4.2 In particular approaches such as "explore
and prepare" so people may assess their prospects; the payment
of resettlement grants to all returnees at appropriate economic
levels; the provision of employment and training support and advice
have all worked well for the Kosovan Programme and are now being
developed in relation to the Afghanistan Programme.
4.3 Assistance to returnees should extend
to support through appropriate training in order to promote re-integration
and the reconstruction of the state and the economy. Training
should be available both in the UK and in the receiving country
and be linked to areas of skill shortages in order to promote
re-integration and the reconstruction of the state and the economy.

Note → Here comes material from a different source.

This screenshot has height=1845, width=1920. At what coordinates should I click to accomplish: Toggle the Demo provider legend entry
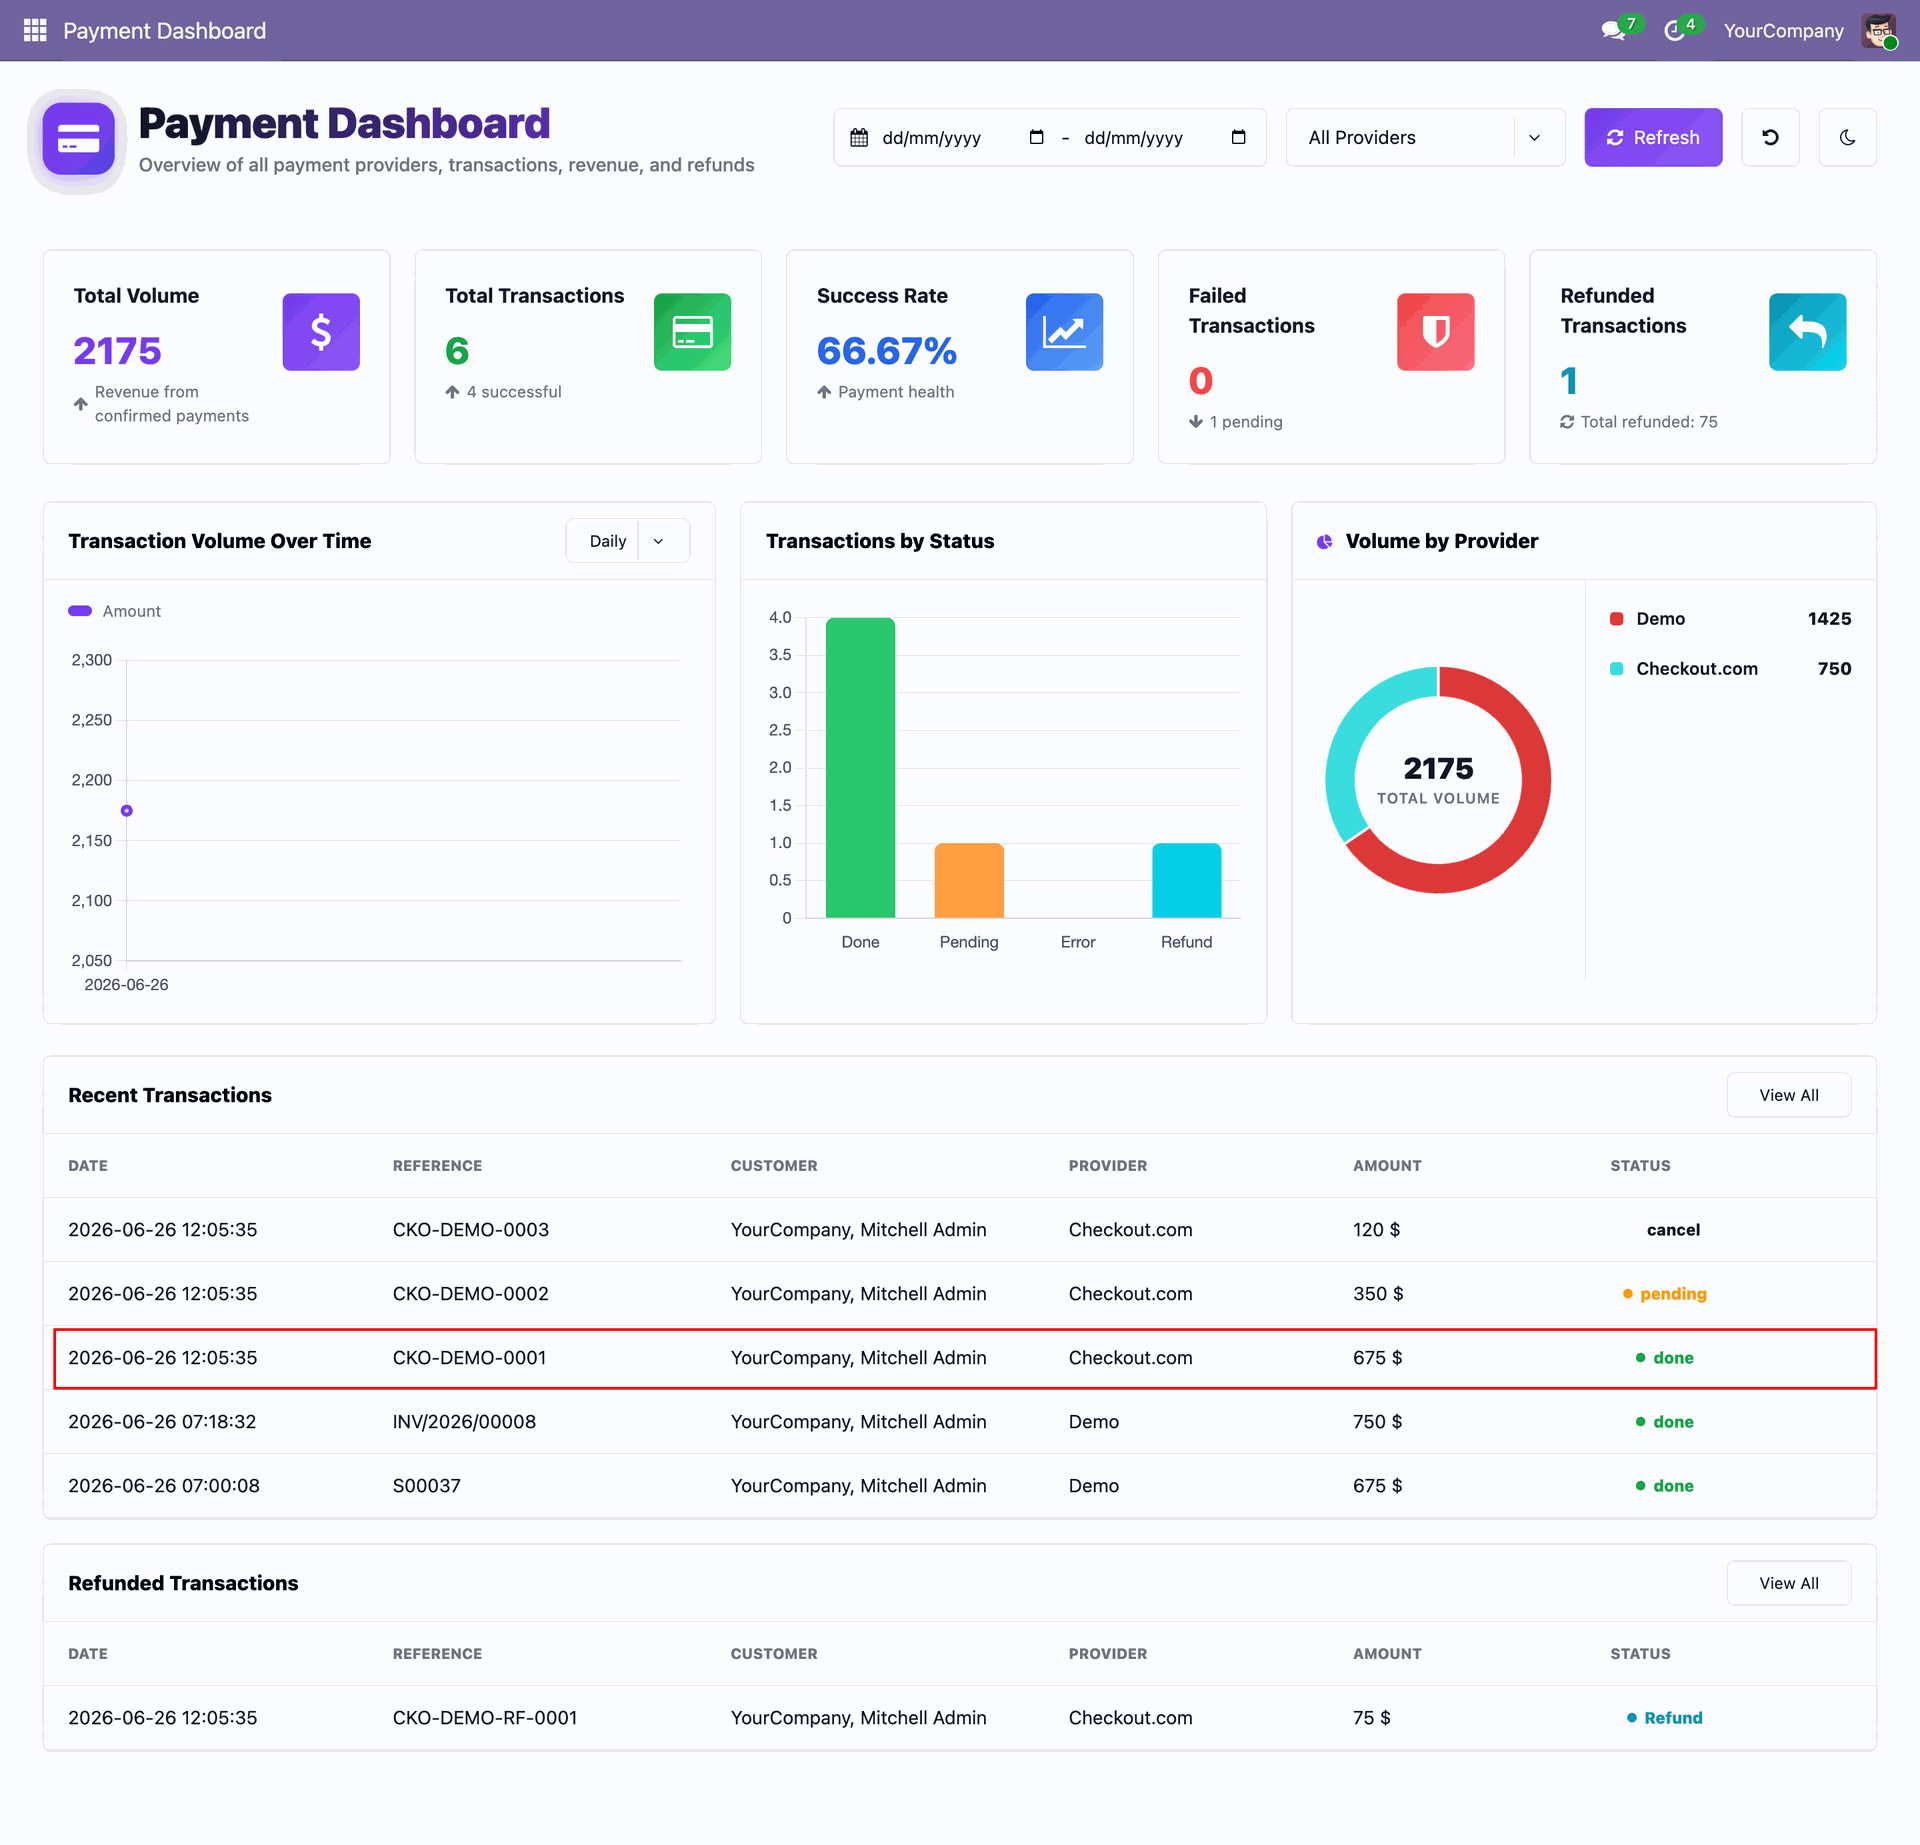tap(1730, 619)
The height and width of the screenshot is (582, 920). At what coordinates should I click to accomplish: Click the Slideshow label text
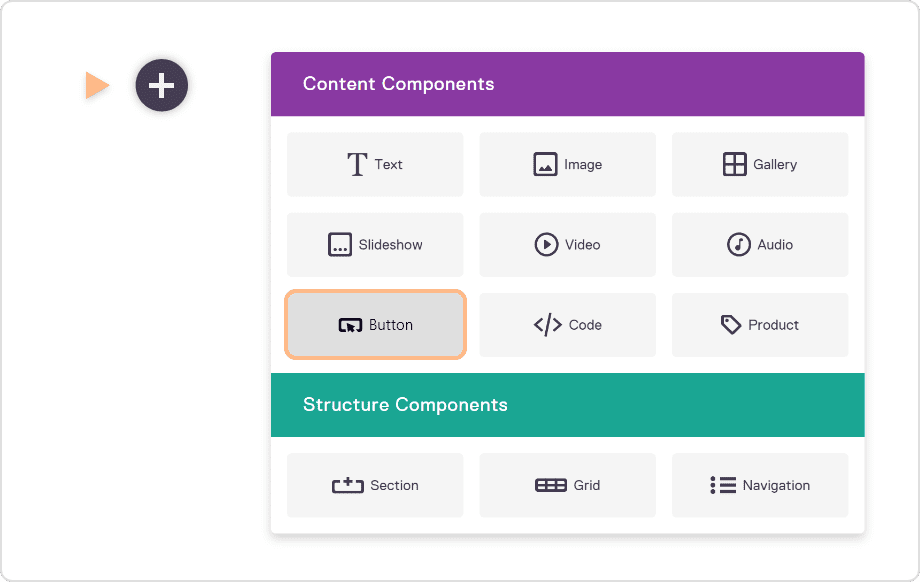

Such initiatives should be seen as a way of providing the necessary
incentives for people to repatriate and a way of removing obstacles
to return.
4.4 Consideration should be given to the
impact of the loss of remittances when people are returned. Experience
shows that remittances are a significant source of income for
countries re-emerging from conflict.
4.5 Crucial within these programmes is to
ensure that they are conducted on the basis of informed choice
and conducted in circumstances of safety and security to the individual.
They should also be long term programmes and not confined to limited
periods such as six months in order to develop sustainability
and build confidence.
4.6 Experience shows that confidence in
voluntary returns programmes is undermined where these are accompanied
by punitive measures such the removal of support or loss of status.
4.7 It is equally important that regard
is paid to the impact on the receiving countrythat fragile
infrastructures are not jeopardised by an unrealistic rate of
return. We would be concerned about any programme of large scale
returns that did not have regard to these factors. In addition
the government should maintain its commitment to reconstruction
by ensuring that returns programmes take place in tandem with
long term development programmes.
5. MONITORING
OF OUTCOMES
5.1 One final concern to which we would
like to refer is the need to monitor what happens to people once
they have been returned. This is important both for voluntary
and forcible returns and may be an area where UNHCR should have
an enhanced role.
6. CONCLUSIONS
6.1 We recognise the need to plan for returns
within an overall strategy of managed migration. Equally we welcome
the government's acknowledgement that voluntary return is the
preferable and more sustainable approach to return.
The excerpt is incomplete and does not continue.